Exploratory Data Analysis
Loading the Data
We'll start out by downloading the dataset and loading it in. We'll be working with the Breast Histopathology Images dataset. It contains 198738 IDC(-) image patches and 78786 IDC(+) image patches.
- IDC(-) refers to benign cases
- IDC(+) refers to malignant cases
Note: IDC(-) in this dataset implies that the patient doesn't have Invasive Ductal Carcinoma. It implies that they have a benign case or normal tissue, rather than a malignant case.
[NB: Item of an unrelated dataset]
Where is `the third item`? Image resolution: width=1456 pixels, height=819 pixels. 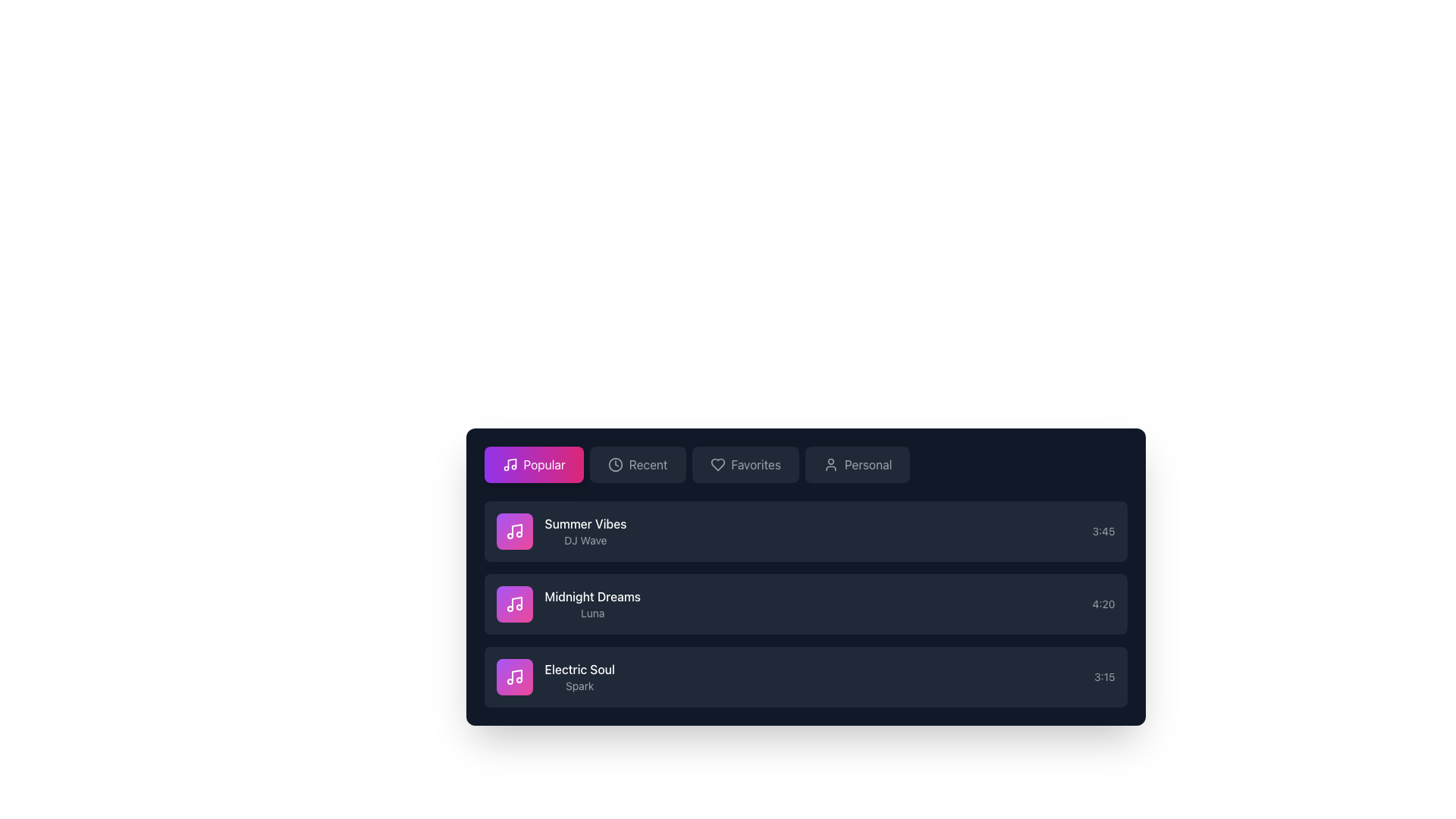
the third item is located at coordinates (805, 676). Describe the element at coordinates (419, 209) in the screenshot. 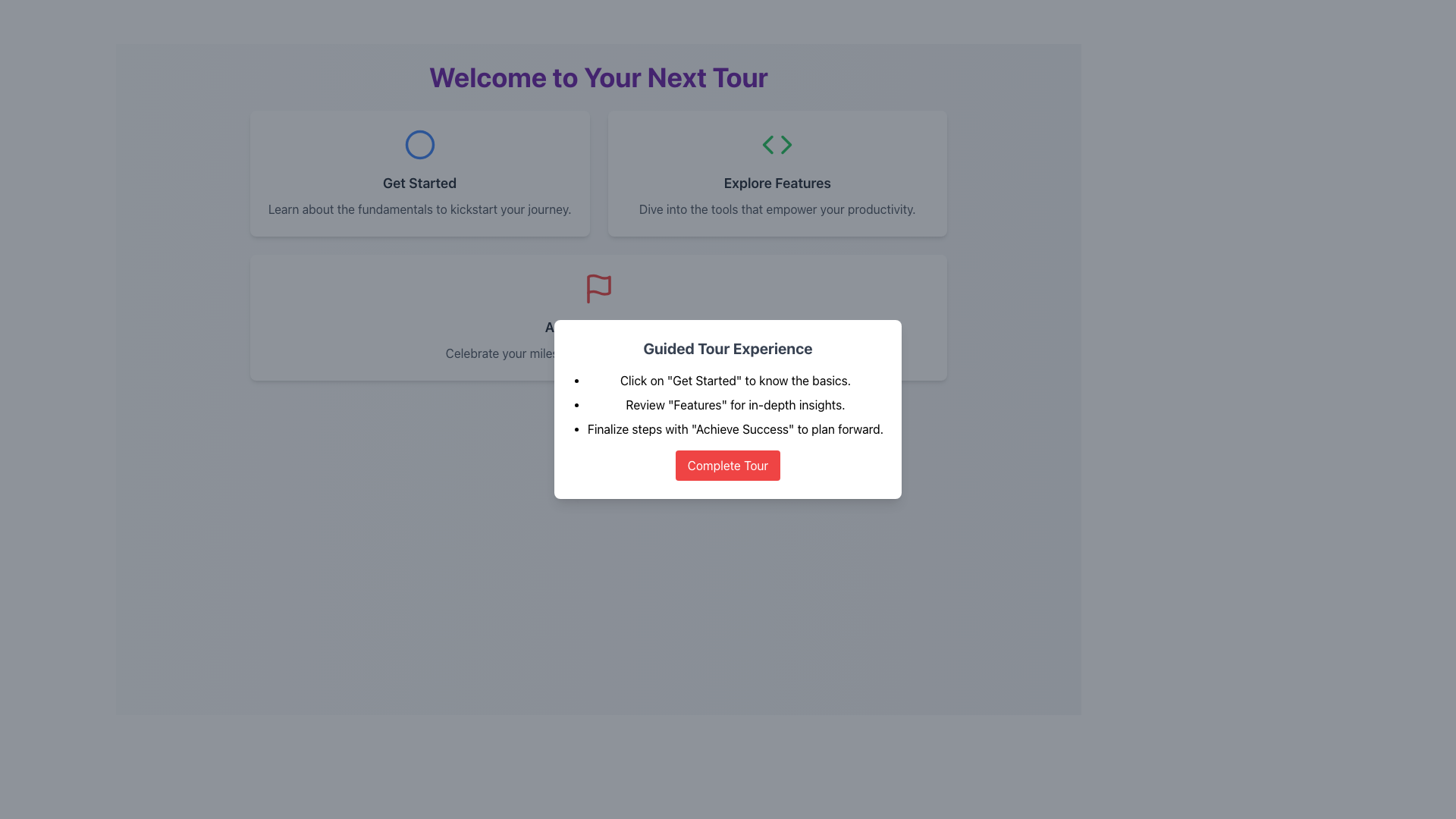

I see `the static text subtitle located beneath the 'Get Started' title within a styled card with rounded corners and a shadow effect` at that location.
Besides IDC, another condition exists - Non-Invasive Ductal Carcinoma also known as Ductal carcinoma in situ (DCIS).
The dataset comes from a 2016 study - "Deep learning for digital pathology image analysis: A comprehensive tutorial with selected use cases" by Andrew Janowczyk and Anant Madabhushi. Their study focused on several tasks, one of which was IDC clasification, for which they had an F-score of 0.7648 on 50k testing patches.
The dataset we're working with is derived from 279 patients, each of which has a unique ID. Each patient has a dedicated folder, named by their ID, with two subfolders - 0
and 1
. The folder named 0
consists of images of benign tissue samples (those without IDC markers). The folder named 1
consists of images of malignant tissue samples (those containing IDC markers).